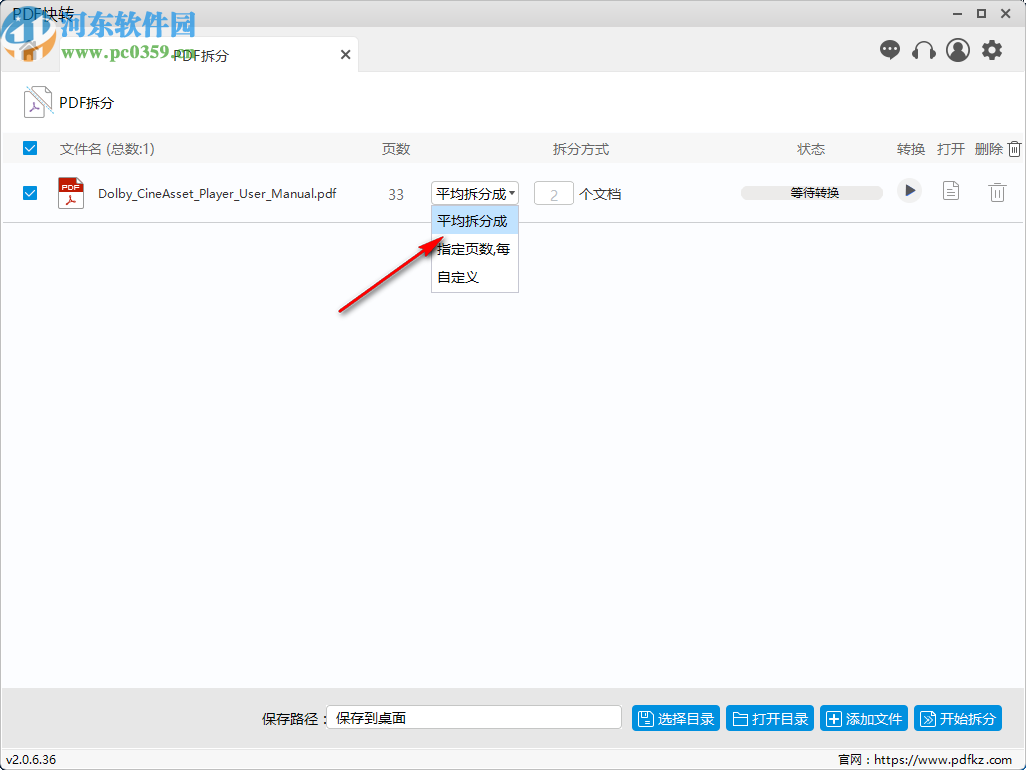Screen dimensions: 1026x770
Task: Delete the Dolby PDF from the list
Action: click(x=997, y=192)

* * *

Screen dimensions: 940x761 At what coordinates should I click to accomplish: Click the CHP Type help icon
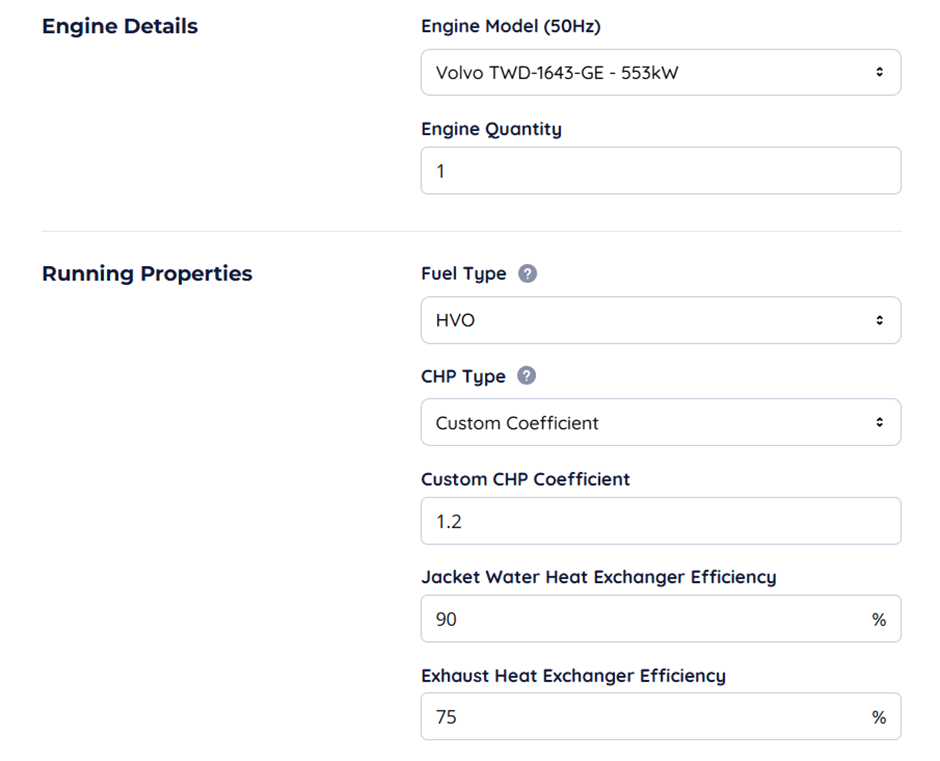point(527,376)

● What to produce
Copy word for word the text running from the line with "Screen dimensions: 940x761" up to and including the line with "point(527,376)", and omit the pictures.

● Answer for the task
Screen dimensions: 940x761 At what coordinates should I click to accomplish: Click the CHP Type help icon
point(527,376)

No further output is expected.